Osmanlı döneminde yapılan güreş tekkelerinden ikincisi, Edirne Güreşçiler Tekkesi’dir ki I. Murat zamanında yaptırılmıştır. Tekkenin ilk Şeyhi Şeyh Cemalettin Efendi’dir. Evliya Çelebi, Edirne gezisinde “Küşte-gîrân (Güreşçiler Tekkesi), Seyyid Cemaleddin âsitanesi” diye başlayıp detaylı bilgiler aktarmaktadır. ‘Gazi Hüdavendigar İslam askerlerini canlansın ve renklensin için bu tekkeyi gürbüz, genç, güçlü kuvveti, yiğit ve korkusuz kahramanlar için yaptırmıştır.

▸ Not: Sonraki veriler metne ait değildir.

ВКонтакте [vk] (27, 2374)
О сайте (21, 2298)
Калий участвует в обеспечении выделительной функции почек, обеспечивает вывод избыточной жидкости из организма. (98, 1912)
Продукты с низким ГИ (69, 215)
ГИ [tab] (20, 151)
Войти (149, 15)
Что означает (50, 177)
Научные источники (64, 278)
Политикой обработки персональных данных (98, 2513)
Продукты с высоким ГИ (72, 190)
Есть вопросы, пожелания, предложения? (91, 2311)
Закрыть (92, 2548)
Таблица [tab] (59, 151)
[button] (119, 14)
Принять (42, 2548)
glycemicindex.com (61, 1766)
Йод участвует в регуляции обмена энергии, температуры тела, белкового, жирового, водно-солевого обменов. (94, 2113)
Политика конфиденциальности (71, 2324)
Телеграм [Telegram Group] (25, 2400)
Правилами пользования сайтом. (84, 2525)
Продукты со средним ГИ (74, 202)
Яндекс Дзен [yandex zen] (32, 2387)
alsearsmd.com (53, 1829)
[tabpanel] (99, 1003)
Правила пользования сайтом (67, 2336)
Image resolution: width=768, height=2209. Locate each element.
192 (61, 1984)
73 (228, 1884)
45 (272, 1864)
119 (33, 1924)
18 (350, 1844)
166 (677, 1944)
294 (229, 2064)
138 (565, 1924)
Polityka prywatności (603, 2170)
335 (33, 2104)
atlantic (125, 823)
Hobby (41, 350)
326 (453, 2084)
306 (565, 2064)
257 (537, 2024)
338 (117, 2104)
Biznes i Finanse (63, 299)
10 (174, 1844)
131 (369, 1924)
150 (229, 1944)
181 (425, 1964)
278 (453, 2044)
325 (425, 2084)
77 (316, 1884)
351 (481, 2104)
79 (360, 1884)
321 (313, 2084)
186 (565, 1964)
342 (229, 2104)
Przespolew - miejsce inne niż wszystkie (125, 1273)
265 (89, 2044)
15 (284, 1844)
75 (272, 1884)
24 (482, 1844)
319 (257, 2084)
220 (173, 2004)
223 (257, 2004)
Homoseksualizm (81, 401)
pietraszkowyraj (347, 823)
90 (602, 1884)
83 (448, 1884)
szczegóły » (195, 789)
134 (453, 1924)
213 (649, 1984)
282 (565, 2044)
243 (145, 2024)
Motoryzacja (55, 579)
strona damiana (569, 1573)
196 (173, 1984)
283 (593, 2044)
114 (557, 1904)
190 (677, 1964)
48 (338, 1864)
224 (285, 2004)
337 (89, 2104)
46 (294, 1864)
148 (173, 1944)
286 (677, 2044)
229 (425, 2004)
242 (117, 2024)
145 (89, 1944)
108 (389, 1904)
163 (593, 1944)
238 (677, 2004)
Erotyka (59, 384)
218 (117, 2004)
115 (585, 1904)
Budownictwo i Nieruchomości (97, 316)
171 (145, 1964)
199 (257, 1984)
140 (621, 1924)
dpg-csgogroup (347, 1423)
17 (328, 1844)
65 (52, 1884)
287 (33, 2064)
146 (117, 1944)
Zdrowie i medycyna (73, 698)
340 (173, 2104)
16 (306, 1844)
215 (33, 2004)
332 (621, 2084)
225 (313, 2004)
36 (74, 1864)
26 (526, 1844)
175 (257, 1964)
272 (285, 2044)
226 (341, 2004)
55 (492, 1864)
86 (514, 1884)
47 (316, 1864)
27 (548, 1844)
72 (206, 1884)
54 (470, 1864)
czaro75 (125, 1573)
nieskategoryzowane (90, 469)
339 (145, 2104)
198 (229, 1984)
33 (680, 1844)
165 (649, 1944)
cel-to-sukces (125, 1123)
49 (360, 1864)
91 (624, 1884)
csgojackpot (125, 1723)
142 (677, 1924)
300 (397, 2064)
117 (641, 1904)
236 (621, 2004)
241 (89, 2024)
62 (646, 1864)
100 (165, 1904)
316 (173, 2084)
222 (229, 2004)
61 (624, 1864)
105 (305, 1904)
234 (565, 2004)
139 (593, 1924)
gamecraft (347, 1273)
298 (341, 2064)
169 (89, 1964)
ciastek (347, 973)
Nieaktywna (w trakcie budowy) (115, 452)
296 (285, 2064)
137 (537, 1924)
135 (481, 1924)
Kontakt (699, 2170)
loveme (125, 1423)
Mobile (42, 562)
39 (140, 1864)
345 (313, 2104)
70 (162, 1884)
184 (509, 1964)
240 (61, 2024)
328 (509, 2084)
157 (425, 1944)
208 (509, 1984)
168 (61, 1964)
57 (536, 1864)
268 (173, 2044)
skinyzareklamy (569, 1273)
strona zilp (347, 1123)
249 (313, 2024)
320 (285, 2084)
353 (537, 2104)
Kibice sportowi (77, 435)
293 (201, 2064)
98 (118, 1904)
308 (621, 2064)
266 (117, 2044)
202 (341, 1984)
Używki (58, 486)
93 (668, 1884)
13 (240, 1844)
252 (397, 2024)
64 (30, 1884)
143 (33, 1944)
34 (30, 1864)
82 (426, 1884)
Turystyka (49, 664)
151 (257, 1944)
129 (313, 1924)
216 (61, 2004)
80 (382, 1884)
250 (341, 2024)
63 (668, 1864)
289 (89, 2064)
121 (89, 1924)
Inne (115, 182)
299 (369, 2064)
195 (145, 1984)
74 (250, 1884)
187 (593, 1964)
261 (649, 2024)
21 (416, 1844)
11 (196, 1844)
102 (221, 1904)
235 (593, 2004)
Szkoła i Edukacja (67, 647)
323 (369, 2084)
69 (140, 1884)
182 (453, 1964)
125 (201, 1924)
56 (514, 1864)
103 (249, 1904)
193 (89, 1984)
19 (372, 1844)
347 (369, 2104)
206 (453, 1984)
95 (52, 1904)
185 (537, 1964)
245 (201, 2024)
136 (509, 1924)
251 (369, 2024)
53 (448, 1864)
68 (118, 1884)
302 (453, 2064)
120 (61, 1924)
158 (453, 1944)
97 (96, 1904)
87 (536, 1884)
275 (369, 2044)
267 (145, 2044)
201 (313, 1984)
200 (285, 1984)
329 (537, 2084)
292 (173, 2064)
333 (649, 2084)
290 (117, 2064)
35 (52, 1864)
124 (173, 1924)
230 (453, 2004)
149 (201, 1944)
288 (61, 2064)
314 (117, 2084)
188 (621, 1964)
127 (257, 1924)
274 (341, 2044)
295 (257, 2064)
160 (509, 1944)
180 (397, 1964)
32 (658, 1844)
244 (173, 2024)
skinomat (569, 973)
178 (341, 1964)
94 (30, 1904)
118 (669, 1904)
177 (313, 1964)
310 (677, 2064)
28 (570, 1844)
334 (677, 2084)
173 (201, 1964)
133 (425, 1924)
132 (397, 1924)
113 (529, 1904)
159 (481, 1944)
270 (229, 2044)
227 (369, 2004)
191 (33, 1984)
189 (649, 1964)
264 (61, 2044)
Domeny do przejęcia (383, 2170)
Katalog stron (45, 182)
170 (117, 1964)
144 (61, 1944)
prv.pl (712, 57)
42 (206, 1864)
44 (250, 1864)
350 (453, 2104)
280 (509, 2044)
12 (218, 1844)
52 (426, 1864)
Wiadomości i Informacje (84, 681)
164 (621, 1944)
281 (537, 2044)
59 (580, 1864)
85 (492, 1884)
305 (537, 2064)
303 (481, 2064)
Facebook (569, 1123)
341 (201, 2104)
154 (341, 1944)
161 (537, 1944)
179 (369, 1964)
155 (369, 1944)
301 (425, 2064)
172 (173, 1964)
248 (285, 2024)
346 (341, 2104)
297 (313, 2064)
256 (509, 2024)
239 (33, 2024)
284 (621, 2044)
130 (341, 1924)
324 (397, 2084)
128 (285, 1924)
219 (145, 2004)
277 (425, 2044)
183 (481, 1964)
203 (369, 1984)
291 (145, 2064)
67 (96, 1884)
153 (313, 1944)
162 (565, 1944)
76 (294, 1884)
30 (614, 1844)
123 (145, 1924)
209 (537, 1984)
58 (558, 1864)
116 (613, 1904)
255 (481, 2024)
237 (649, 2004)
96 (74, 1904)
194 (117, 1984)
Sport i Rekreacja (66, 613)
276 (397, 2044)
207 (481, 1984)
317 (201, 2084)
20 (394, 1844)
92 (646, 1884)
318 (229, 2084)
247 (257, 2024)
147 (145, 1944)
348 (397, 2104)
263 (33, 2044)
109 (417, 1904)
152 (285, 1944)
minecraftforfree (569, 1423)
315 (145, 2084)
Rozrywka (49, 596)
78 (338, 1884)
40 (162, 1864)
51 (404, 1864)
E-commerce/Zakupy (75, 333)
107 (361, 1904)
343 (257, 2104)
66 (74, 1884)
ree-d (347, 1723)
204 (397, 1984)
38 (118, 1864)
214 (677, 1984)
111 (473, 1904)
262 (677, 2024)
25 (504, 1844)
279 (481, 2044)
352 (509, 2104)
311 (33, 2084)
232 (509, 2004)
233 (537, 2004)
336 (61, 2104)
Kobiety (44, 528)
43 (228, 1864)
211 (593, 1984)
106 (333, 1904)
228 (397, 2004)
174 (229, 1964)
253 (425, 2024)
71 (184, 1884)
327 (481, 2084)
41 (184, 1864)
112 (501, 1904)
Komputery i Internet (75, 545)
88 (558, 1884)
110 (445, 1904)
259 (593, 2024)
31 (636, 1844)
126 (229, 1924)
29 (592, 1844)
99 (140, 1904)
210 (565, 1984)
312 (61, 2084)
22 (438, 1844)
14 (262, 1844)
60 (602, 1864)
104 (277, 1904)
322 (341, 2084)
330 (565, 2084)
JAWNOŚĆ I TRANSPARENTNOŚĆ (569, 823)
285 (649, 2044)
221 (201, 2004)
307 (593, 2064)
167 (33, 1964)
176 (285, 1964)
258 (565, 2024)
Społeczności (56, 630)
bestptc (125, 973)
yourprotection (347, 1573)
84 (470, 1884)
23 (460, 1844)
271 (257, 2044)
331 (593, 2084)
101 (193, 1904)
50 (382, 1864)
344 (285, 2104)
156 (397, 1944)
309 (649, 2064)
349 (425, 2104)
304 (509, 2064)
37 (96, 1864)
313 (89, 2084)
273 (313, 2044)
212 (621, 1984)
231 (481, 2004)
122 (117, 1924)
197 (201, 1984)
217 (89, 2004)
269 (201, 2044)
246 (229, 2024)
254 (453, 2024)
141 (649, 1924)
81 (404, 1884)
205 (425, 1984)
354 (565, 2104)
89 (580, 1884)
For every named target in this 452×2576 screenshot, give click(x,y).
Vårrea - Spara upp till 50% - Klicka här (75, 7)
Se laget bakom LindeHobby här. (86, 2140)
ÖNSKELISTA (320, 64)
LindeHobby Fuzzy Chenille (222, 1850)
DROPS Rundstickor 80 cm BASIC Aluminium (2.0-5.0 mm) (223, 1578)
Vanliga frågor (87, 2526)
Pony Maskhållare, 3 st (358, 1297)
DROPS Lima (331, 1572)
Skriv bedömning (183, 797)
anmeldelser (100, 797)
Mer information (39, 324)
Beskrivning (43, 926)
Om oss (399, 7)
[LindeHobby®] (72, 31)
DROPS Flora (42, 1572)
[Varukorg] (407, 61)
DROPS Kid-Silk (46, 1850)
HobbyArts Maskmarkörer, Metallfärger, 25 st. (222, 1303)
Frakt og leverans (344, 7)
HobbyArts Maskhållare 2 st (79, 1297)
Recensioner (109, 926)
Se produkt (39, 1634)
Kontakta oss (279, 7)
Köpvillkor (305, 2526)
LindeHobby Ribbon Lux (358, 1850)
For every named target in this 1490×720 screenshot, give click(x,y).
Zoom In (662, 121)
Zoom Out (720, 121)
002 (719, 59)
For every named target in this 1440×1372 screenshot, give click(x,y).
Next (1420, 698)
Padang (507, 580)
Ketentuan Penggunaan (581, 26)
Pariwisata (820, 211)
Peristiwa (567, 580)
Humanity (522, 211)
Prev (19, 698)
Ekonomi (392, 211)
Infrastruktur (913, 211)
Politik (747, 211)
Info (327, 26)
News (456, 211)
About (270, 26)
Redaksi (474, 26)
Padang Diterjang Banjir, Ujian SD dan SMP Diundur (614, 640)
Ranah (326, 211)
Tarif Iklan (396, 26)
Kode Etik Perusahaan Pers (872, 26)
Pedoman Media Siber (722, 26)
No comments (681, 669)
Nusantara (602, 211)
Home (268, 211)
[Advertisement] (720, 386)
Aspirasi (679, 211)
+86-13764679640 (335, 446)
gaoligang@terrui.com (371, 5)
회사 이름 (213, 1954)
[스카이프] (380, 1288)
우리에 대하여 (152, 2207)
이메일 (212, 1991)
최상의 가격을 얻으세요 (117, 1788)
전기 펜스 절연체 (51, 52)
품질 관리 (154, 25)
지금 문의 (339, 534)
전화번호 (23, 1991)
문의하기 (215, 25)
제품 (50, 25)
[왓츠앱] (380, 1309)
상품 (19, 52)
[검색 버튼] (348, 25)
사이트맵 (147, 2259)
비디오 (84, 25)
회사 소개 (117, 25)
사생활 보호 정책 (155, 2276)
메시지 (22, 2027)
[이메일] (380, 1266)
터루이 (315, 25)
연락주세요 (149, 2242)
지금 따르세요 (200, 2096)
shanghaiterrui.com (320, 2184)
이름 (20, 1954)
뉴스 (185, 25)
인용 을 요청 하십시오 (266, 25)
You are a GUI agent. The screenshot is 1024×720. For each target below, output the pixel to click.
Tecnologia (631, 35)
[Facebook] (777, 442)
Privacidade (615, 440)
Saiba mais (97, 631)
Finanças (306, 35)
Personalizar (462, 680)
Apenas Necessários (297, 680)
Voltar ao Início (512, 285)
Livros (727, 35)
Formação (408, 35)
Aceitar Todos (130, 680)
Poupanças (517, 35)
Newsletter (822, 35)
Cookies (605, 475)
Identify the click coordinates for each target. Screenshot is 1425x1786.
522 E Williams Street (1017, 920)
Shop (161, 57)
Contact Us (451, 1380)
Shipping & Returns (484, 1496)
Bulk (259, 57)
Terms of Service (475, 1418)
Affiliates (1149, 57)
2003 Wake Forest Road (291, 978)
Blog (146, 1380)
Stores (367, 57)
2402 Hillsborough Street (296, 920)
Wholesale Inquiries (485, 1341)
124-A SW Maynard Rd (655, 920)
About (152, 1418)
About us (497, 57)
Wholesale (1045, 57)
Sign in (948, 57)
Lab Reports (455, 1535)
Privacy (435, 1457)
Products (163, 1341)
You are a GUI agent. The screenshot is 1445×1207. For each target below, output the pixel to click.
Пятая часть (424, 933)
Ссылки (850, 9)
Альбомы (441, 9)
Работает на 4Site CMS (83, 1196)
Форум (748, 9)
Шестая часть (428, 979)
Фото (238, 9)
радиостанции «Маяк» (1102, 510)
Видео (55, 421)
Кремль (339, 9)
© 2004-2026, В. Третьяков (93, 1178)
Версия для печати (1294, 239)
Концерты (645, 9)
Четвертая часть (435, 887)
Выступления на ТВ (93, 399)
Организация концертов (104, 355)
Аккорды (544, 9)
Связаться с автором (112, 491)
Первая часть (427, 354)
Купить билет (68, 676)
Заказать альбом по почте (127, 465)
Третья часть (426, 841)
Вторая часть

Ama gerçekten de İslam askerlerine revnak vermiştir… Burada Rumeli gençleri haftada bir kere Cuma günü (70-80) çift olup yağlanarak başarılı olmuş ataları gibi, Zaloğlu Rüstem’e benzeyen kuvvetli cesur gençler birbirleriyle el sıkışıp şeyhin elini öptükten ve baş başa verip Hazret-i Muhammed için dua edildikten sonra bu dost meydanında güreşe başladıkları zaman seyredenlerin gerçekten şaşırıp soluğu kesilir başı döner. Allah için pirleri olan Mahmud Pir Yar-i Veli’nin ruhları sevinir ve islam’ın bahadırlarını imrendirirler.’ diye anlatmaktadır. Devamında 200 pehlivanın yatılı olduğu ve 360 tür teknik kullandıklarını, tekkenin çok bakımlı ve güzel bahçesinin, çok odalarının olduğu vb. bilgiler aktarmaktadır. Tekke’nin yeri Evliya çelebinin bildirdiğine göre, Ali Paşa Çarşısı yakınında Balık Pazarı Kapısı’nın iç yüzündedir.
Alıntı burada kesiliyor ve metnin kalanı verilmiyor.